I am converting a double upright commercial oven/warmer  to a wood smoker.  I plan on having a 2x2 firebox.  Piping into each compartment with either 2 or 3 in pipe.  I'm going to use some kind of kind of switch to cut off or adjust the amount of heat to each compartment.   Have the exhaust come from each compartment joining to one.  Wondering if I need to change out the insulation out.  Since it was a oven figured it would be high temp insulation.   Comments and suggestions appreciated.


----------



## countryboy-q (Feb 21, 2014)

1392993653561.jpg



__ countryboy-q
__ Feb 21, 2014





  here are a couple of pics.


----------



## countryboy-q (Feb 21, 2014)

1392994143139.jpg



__ countryboy-q
__ Feb 21, 2014


----------



## countryboy-q (Mar 4, 2014)

Wow!  Can't get no love on here?


----------



## countryboy-q (Mar 12, 2014)

Bump


----------



## woodcutter (Mar 12, 2014)

That looks like a nice unit. Most people wire PID's to their heating element for good control. I'm going to do that some day but for now I have a stove element and a stove switch. I have to watch my maverick thermometer and make an adjustment once in a while. Usually 1-2 times per smoke. I don't know if connecting the exhaust from the top and bottom is a good idea as you do want it to draft properly. I know you do want to run it out the wall and not the ceiling. I'm not the guy to talk to about PID's but there are some real sharp members around that will help you.


----------



## countryboy-q (Mar 13, 2014)

That's something I was hoping to get some feedback on.  I didn't really know if connecting the exhaust would cause problems with the draft.  I want to run them both at the same time at different temps.  Wasn't sure if I could do that solely on the fire box.


----------



## woodcutter (Mar 14, 2014)

countryboy-Q said:


> That's something I was hoping to get some feedback on. I didn't really know if connecting the exhaust would cause problems with the draft. I want to run them both at the same time at different temps. Wasn't sure if I could do that solely on the fire box.

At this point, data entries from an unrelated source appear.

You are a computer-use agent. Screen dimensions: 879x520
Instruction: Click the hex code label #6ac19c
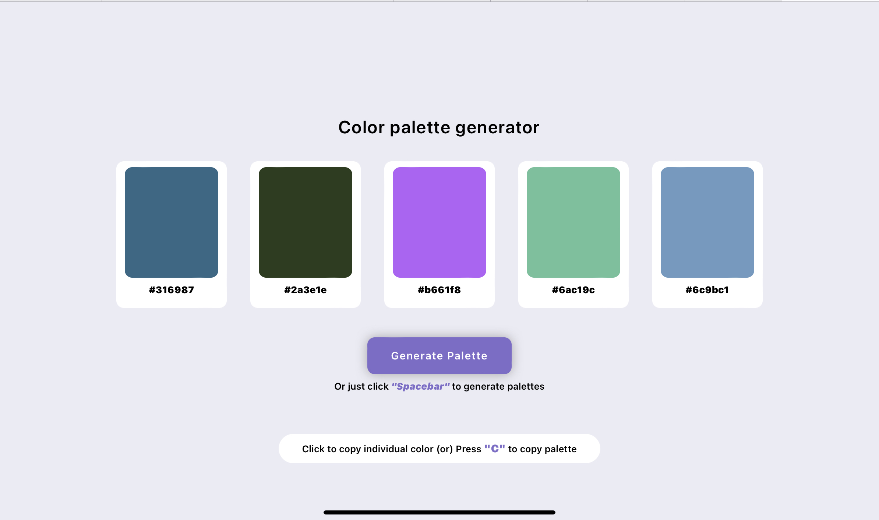tap(573, 290)
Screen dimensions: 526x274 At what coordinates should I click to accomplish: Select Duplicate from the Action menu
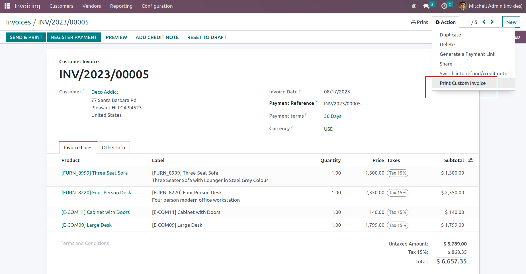(x=450, y=35)
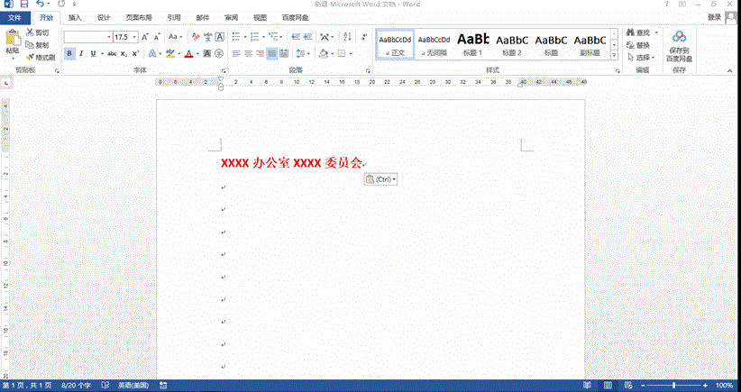Screen dimensions: 741x392
Task: Switch to the 插入 (Insert) tab
Action: 75,17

I misunderstood about the lower unit being the firebox. If you are going to have a firebox you may want to see what exactly you have for insulation because of the high temps. Your exhaust from the firebox will somehow have to go into and through the smoker chamber and the out then chamber exhaust.


----------



## countryboy-q (Mar 14, 2014)

Well with it being a oven I figured I would be good with the insulation. I was going to have two pipes going from the wood box to each compartment and have some kind of dampner
between them.  I guess if I had a diagram it would be a little less confusing.


----------



## twinwasp (Jul 30, 2014)

It would be grat to se some pics from your project.

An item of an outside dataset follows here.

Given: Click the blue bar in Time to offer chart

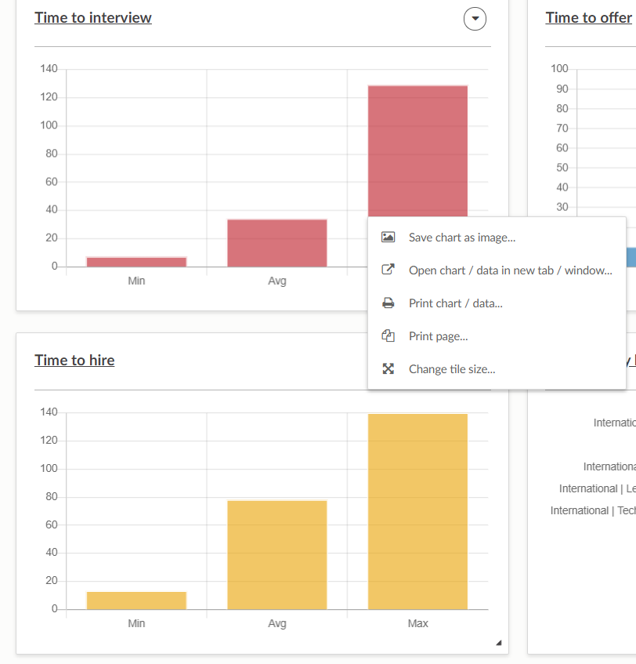Looking at the screenshot, I should point(631,257).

I too have been thinking about a double oven conversion, in this case an electric wall oven from Jenn-aire.

It will be a full charcoal conversion.  I have started a list of considerations:

- Will the Insulation melt with charcoal?  Probably not - most likely fiberglass.

- It will be an outside smoker - so it will need to be rainproof, especially to keep the insulation dry.  This means sheet metal over top sides and back - maybe.

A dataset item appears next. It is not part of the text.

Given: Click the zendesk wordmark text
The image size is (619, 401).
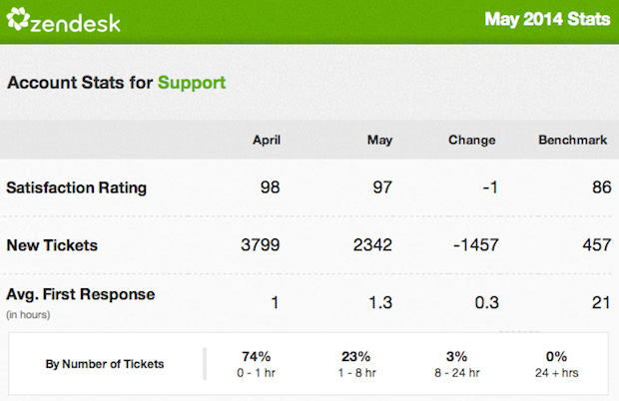Looking at the screenshot, I should click(76, 24).
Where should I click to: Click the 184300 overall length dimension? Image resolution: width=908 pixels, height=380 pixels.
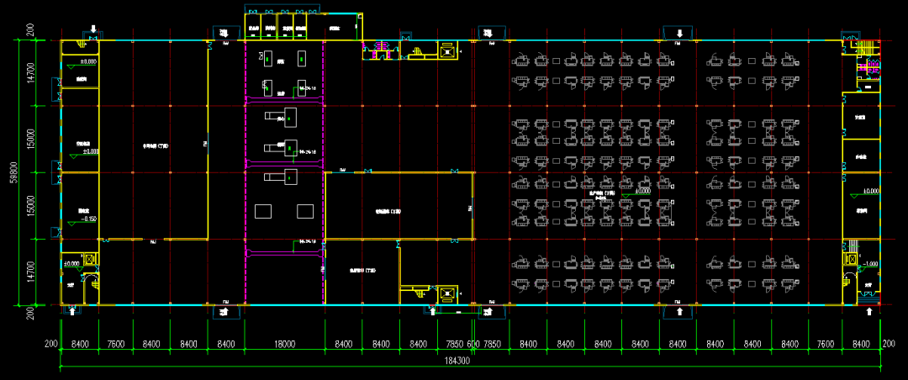coord(457,362)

- I will remove all the electric parts and dump them on Ebay to recover some of the cost of the ovens.

- Where should the vents go?

- What to use to seal up holes left by removing heating elements etc?

- Holes need to be cut: between the firebox and the smoker,  to provide air to the firebox, and for a chimney atop the smoker.

- What can be done to help heat transfer to the smoker, since the stoves ate designed to be insulated from each other.

- Will the glass window on the firebox take the heat?  If it cracks what can replace it?

- The glass in the smoker should be ok.

- The whole thing will be hit w flat black paint.

- Some folks add a valve at the bottom - is this to help clean the firebox?

- It will need a charcoal rack, of course.  

- Maybe wheels.

So what have I missed?


----------